By Michael Schaffer - Managing editor
The Safe Routes to School project in Centerville is closer to reality than it appeared a few days ago.
But first, some things have to fall into place.
Those "things" were the main topics of discussion at Tuesday morning's Safe Routes to School committee meeting at City Hall.
Funding is the big thing and how to come up with at least a $75,000 construction budget deficit based on the low bid of $295,796 from TK Concrete the city rejected in August of 2011.
Nancy Huisman with Hall Engineering said the $75,000 is probably still close to what the city needs to come up with.
Using the $75,000 construction budget deficit as a starting point, the committee since its first meeting on Thursday, Aug. 9 has made great strides to close the gap.
Huisman has volunteered her services to redesign the plans and specifications for the project due to changes in government standards, which is an estimated savings of approximately $20,000.
"The plans have already been designed and approved by the DOT," Huisman said. "Since the project had gone through the DOT letting process, they have since changed their requirements and they're requiring additional plan sheets."
Huisman pointed out her firm is making a big contribution to the project by not charging re-engineering fees and not knowing if the funds will be secured to finish the project.
"We are putting in a significant amount of time and a significant amount of our personal resources," Huisman said. "I too have a hard time moving forward knowing that the funds aren't secured.
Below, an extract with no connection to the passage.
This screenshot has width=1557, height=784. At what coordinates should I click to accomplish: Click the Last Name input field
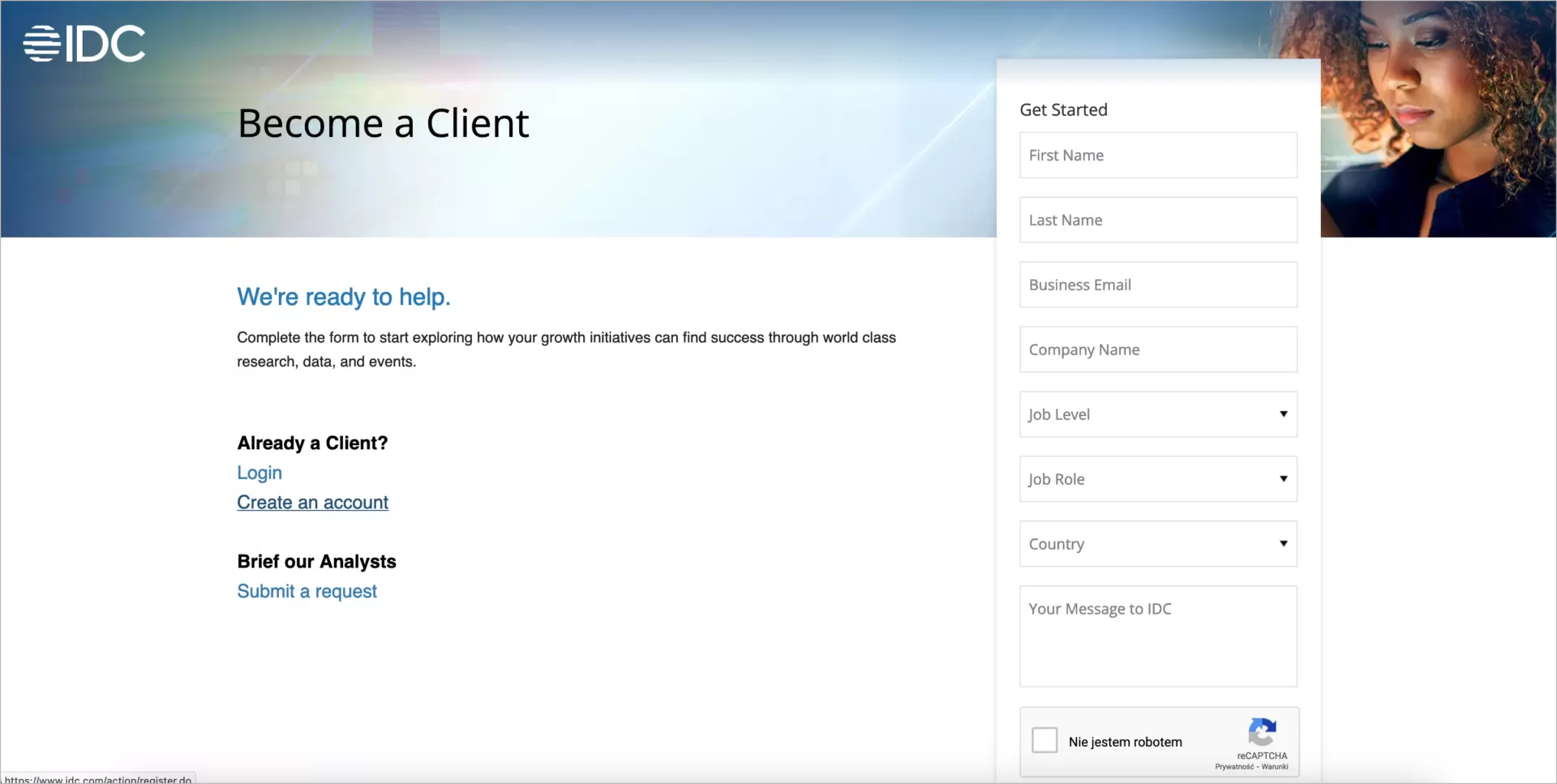pyautogui.click(x=1157, y=220)
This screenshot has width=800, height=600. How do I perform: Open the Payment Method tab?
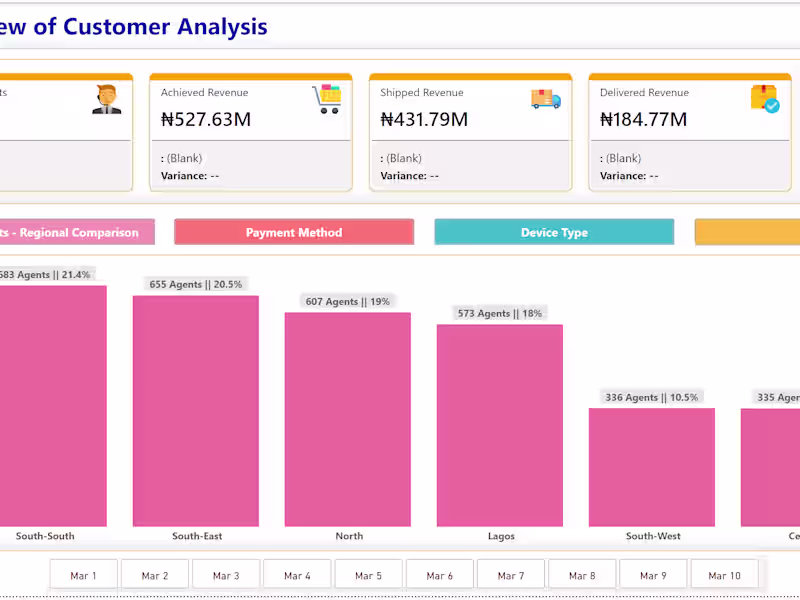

But I'm willing to do that."
The city street department has offered to perform in-kind service for the project by removing the old concrete, which is an estimated savings of approximately $30,000.
Jim Milani, who owns property along the route, has said he would donate $5,000 towards the project. Hometown Realty has said they will give $500 and Kim Crego has donated $100 to the sidewalk project.
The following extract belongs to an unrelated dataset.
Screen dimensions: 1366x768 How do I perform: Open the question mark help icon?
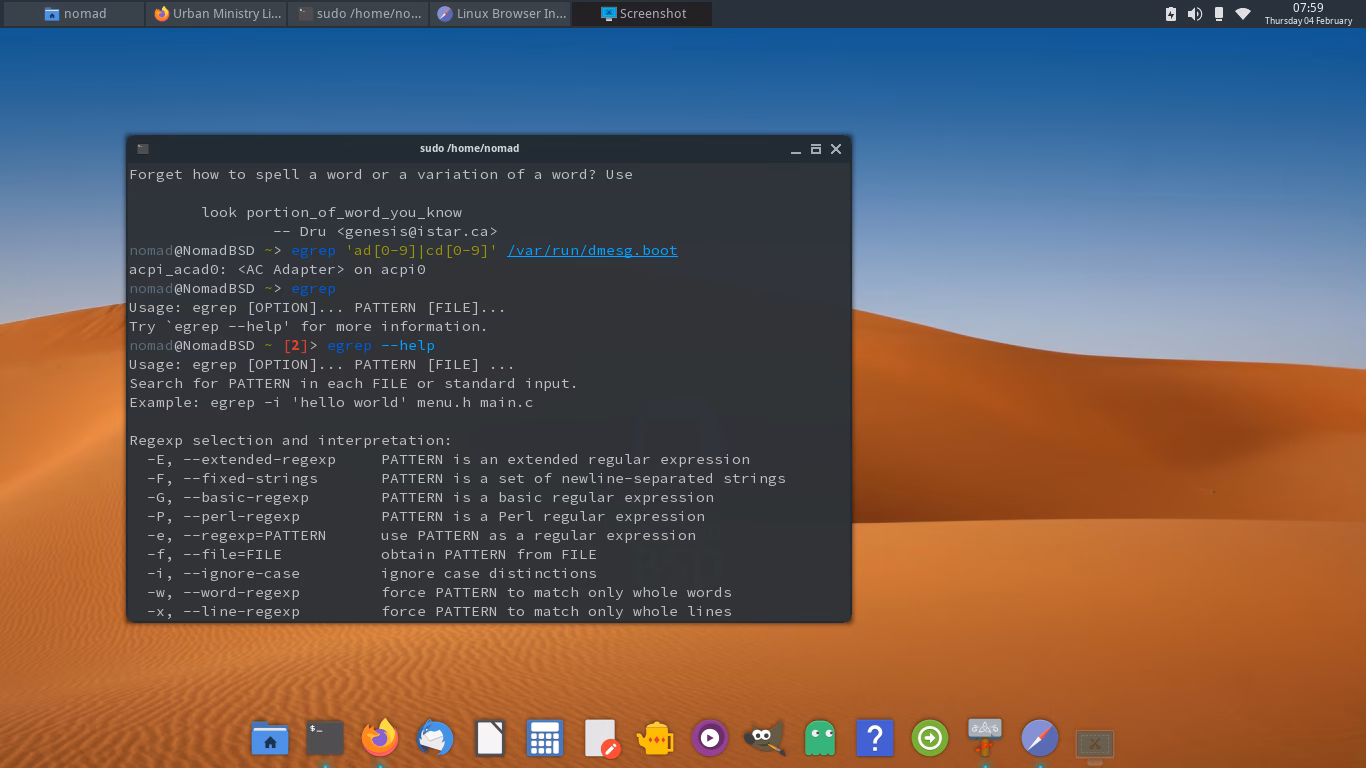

Milani at first thought he could replace his section of sidewalk along the route, but was told it would change the scope of the project. He expressed reservations about his donation not knowing if the project would be built or scraped.
"And I'd like to work anyway if this moves the project along," he said. "I want it to be a part of this project."
Other cost savings measures discussed Tuesday included a voluntary assessment from the people who live along the route; extend the DOT requirement that the project be completed in 25 working days; a local contractor has indicated he would be willing to reduce his profit margin if hired for the project; use a local contractor and save approximately $40,000 in mobilization fees; the school district at one time offered to plow snow off the route; ask Ideal Ready Mix, the only supplier of concrete in the area that is certified, for a discount; and use the old concrete as rip rap at Lelah Bradley reservoir with the savings going into the project.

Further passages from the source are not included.